Exercise »
Reproduce exactly the lines from the line containing "You are a computer-use agent." through the last line of the listing, and no others.

.....

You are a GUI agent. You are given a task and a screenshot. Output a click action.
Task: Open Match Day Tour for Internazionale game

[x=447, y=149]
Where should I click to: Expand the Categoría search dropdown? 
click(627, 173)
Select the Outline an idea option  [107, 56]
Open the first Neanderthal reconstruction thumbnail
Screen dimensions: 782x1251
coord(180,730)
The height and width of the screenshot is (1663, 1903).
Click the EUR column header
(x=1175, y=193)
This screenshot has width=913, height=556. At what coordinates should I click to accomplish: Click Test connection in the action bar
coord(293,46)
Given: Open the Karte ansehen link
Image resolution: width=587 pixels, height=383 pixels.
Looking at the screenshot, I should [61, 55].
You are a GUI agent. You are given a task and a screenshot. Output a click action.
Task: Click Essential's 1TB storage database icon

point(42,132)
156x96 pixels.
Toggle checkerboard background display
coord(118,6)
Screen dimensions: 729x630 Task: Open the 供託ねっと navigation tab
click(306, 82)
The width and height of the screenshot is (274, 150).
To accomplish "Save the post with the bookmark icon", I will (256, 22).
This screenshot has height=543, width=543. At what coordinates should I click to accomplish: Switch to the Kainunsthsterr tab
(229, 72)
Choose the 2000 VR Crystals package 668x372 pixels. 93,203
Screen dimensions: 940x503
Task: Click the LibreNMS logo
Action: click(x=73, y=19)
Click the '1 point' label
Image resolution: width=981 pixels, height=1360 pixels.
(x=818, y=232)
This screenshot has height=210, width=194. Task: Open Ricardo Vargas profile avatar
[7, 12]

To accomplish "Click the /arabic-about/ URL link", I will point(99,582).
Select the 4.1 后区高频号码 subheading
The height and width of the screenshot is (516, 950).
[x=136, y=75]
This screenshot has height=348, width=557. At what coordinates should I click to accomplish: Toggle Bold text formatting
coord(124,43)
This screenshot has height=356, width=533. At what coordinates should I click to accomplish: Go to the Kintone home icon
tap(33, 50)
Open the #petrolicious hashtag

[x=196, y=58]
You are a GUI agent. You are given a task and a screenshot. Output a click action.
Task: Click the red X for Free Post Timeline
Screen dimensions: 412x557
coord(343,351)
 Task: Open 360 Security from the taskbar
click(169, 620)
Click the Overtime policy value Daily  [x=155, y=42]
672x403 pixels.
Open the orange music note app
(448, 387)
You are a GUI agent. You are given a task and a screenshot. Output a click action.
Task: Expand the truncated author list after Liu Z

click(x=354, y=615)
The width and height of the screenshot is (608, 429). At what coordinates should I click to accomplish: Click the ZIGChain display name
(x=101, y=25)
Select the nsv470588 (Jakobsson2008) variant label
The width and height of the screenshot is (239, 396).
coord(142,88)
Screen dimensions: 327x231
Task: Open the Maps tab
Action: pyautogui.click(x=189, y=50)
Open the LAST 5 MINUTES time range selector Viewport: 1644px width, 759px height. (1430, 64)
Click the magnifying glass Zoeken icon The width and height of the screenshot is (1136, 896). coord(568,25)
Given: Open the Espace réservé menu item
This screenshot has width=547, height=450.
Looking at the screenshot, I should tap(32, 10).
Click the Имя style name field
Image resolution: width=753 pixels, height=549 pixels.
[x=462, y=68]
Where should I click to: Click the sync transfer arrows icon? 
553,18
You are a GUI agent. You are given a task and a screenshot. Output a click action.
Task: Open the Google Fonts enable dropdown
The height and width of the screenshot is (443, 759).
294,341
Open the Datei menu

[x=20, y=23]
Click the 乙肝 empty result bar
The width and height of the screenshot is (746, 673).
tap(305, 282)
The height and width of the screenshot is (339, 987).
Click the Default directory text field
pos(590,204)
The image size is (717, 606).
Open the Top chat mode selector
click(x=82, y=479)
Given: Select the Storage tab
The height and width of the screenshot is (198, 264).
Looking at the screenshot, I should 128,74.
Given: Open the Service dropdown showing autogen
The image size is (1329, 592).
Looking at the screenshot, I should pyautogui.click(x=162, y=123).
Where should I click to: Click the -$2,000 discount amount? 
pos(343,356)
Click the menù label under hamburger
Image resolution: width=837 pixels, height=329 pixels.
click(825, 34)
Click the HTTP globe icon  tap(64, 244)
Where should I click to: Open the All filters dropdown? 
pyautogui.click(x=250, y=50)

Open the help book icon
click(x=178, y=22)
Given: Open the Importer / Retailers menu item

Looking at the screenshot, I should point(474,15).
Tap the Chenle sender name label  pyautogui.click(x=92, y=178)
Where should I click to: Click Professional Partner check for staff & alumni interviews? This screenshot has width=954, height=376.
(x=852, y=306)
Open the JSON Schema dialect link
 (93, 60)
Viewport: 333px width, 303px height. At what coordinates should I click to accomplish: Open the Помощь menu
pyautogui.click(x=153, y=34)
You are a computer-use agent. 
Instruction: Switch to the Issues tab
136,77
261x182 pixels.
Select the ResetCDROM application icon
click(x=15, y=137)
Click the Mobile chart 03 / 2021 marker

.....

Exercise output »
You are a computer-use agent. 
Instruction: Switch to the Issues tab
136,77
261x182 pixels.
Select the ResetCDROM application icon
click(x=15, y=137)
Click the Mobile chart 03 / 2021 marker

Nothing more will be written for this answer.